Près d’un an après la publication du 1er bilan de la loi relative à la lutte contre la fraude, l’Assemblée nationale a présenté le 16 septembre dernier un rapport d’information sur l’application de cette loi – i.e. état des lieux des textes d’application nécessaires à sa mise en œuvre.
La loi relative à la lutte contre la fraude fiscale, promulguée le 23 octobre 2018, a notamment prévu un renforcement des moyens de contrôle et des sanctions à disposition de l’administration fiscale, ainsi que du contrôle des opérations à l’étranger et l’articulation des procédures pénales et fiscales (Loi 2018-898).
Un rapport d’information – et non d’évaluation de la loi – a été déposé le 16 septembre 2020 par la Commission des finances de l’Assemblée nationale et fait état des textes règlementaires publiés et des circulaires édictées afin d’assurer la mise en œuvre de la loi (rapport d’une cinquantaine de pages).
Les dispositions qui n’ont pas encore fait l’objet de textes d’application nécessaires pour leur mise en œuvre sont listées. Ainsi, il est précisé que les articles 14 et 15 de la loi, relatifs à la procédure d’autorisation d’accès aux données de connexion par les administrations fiscales et douanières, n’ont pas encore pu être mis en œuvre et ne seront probablement jamais appliqués tels quels. Ils devraient faire l’objet de modifications dans le cadre du PLF 2021 – l’exercice de ce droit de communication serait désormais placé sous l’autorisation d’un contrôleur des demandes de données de connexion.
Le document ne dresse pas un bilan des effets de la loi – qui serait « prématuré » aux yeux des rapporteurs (pour un 1er bilan de la loi relative à la lutte contre la fraude dressé 1 an après son adoption). Il est toutefois accompagné de quelques chiffres, i.e. statistiques relatives aux condamnations pour fraude fiscale, à l’action pénale, à l’activité des officiers fiscaux judiciaires. Il détaille également les 1res conséquences de la mise en œuvre de 2 des mesures phares de la loi relative à la lutte contre la fraude : la création du Service d’Enquêtes Judiciaires des Finances (SEJF) et la suppression du « verrou de Bercy ».
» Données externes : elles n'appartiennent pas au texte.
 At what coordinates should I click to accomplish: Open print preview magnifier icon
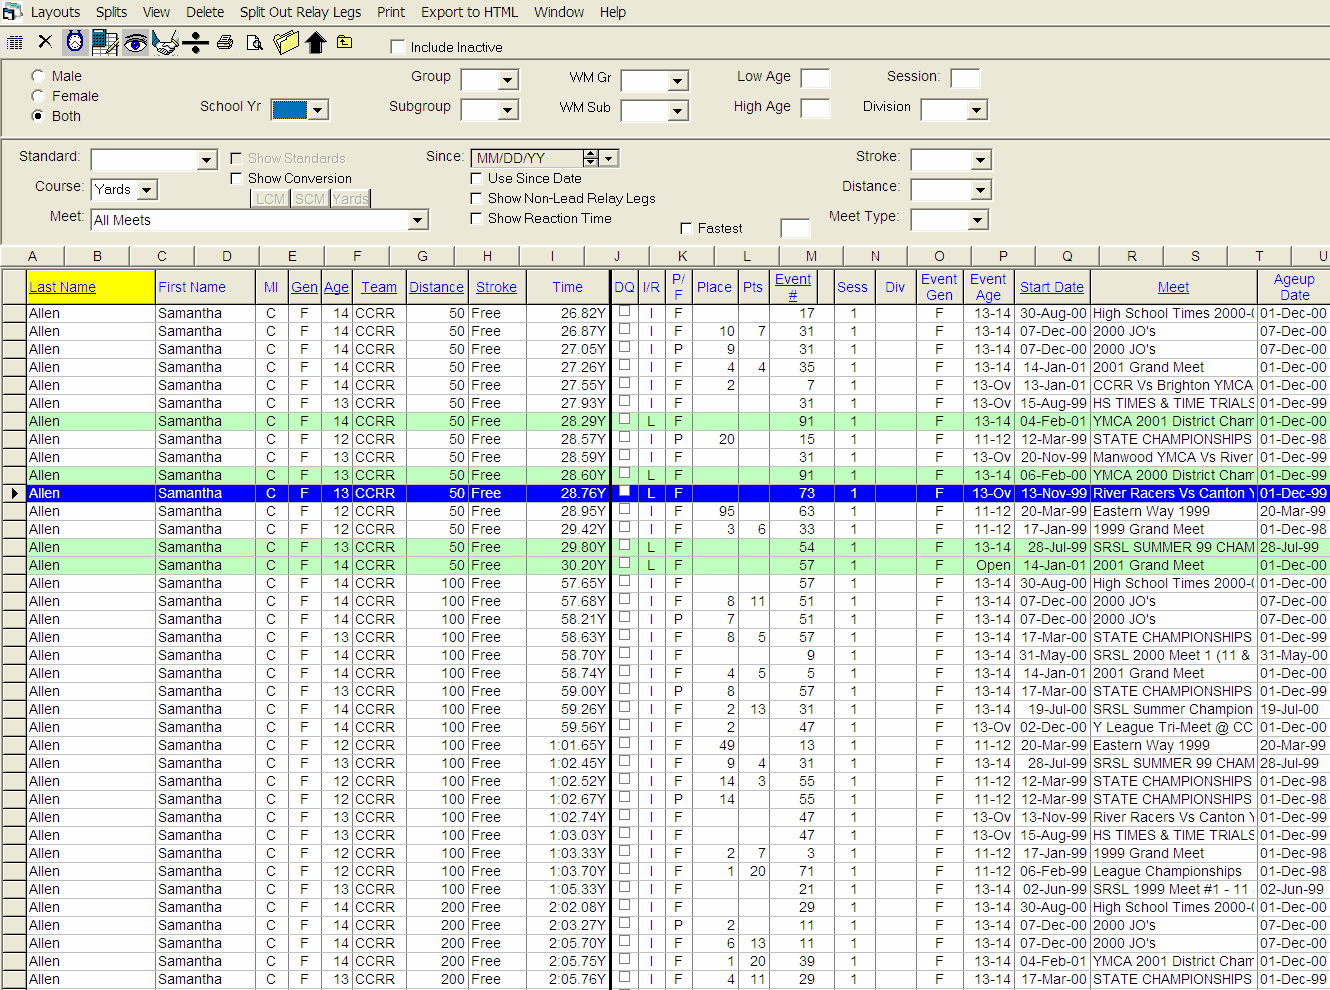click(x=255, y=42)
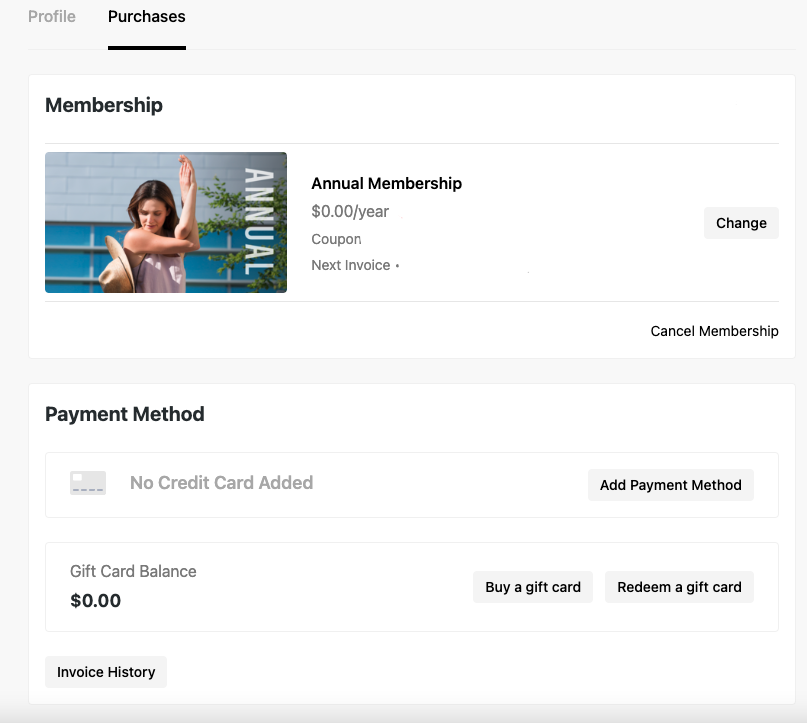Click the Gift Card Balance label
The width and height of the screenshot is (807, 723).
tap(133, 571)
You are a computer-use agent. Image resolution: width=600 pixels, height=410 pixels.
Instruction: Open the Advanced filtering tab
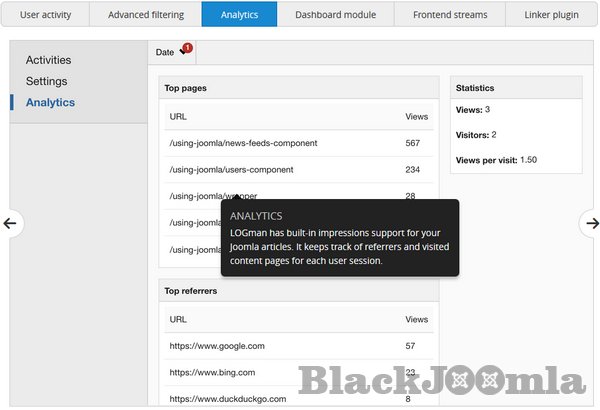click(x=144, y=15)
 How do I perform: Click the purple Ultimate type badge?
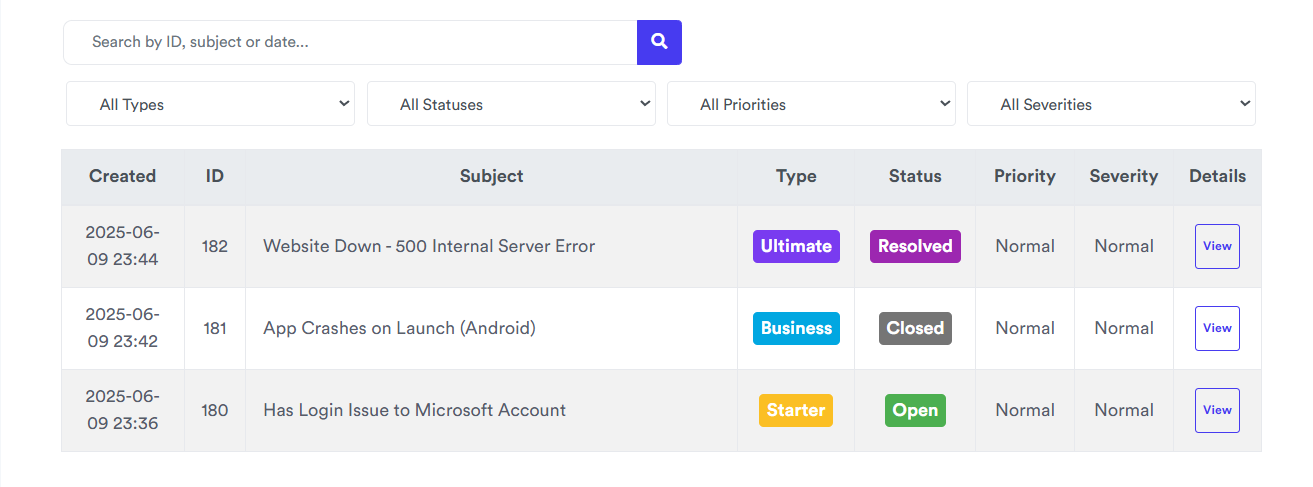[796, 246]
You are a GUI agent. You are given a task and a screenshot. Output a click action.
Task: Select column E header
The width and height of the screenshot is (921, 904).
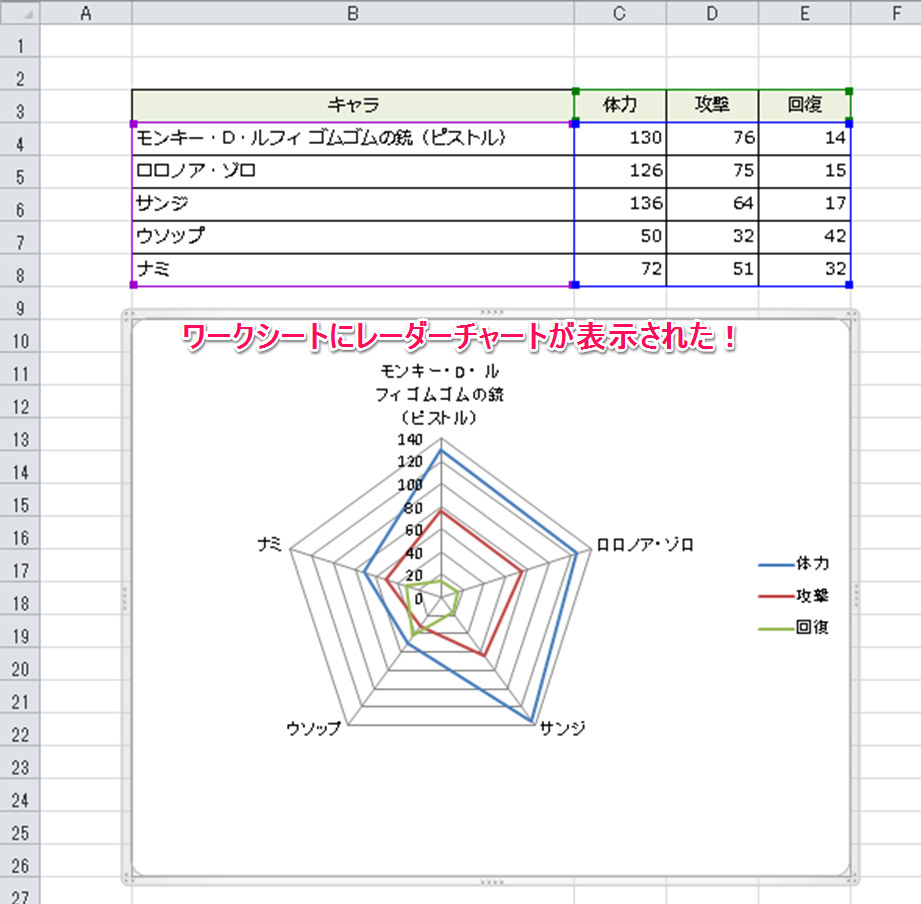tap(805, 12)
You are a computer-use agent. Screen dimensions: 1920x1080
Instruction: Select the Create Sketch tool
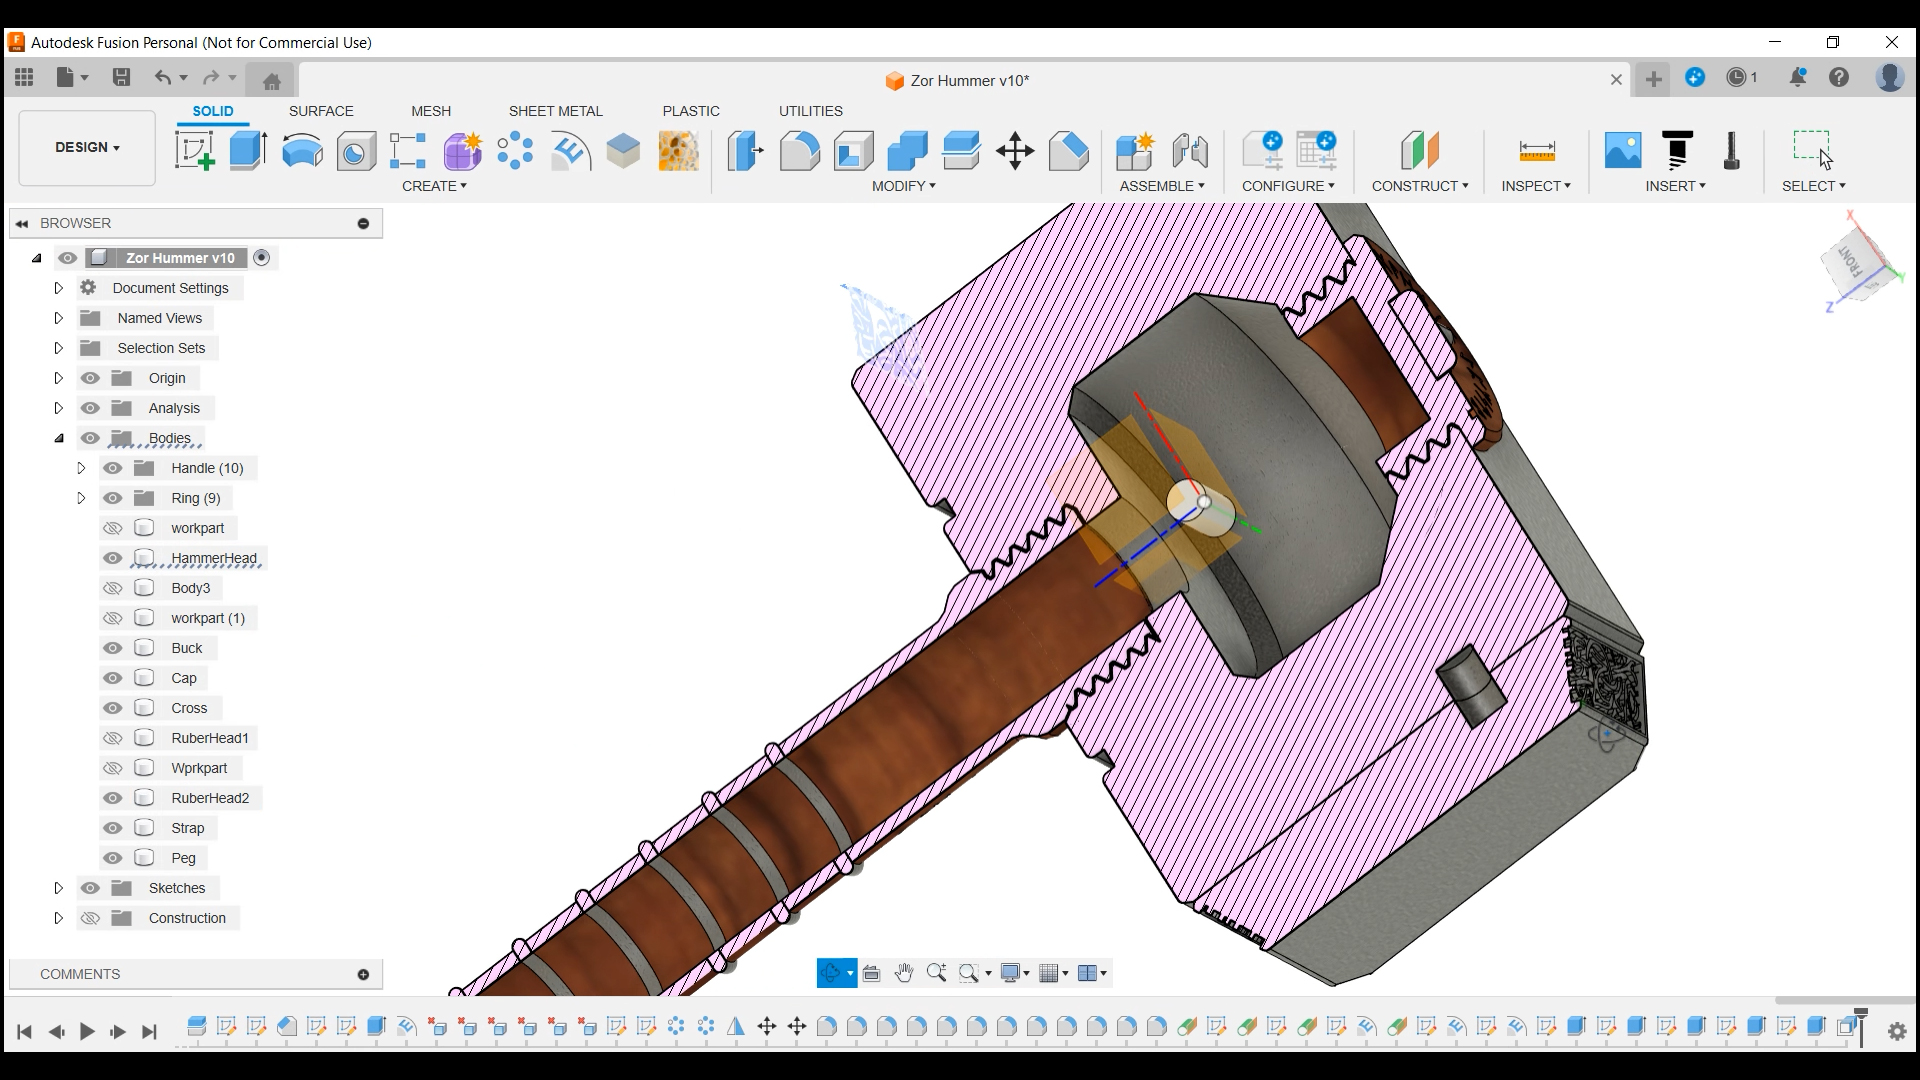(194, 151)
Le SEJF, inauguré le 3 juillet 2019, est composé de 266 enquêteurs habilités (25 officiers fiscaux judiciaires ou « OFJ » et 241 officiers de douane judiciaires ou « ODJ »), spécialisés dans la recherche et la constatation du délit de fraude fiscale « complexe » (fraude réalisée via les paradis fiscaux, fraude recourant au faux ou à la falsification, fraude utilisant des domiciliations fiscales fictives ou artificielles). Bien que totalement opérationnel à ce jour, le service n’a enregistré aucun résultat financier significatif sur ses 4 dossiers clos. Selon le rapport, ces résultats s’expliqueraient par la complexité des dossiers à forts enjeux traités et la naissance relativement nouvelle de cette police fiscale. Les rapporteurs considèrent néanmoins qu’une réflexion doit être engagée sur l’élargissement du champ de compétence des OFJ afin de favoriser le désengorgement des parquets. Au 31 août 2020, 47 dossiers étaient en cours d’examen par des OFJ.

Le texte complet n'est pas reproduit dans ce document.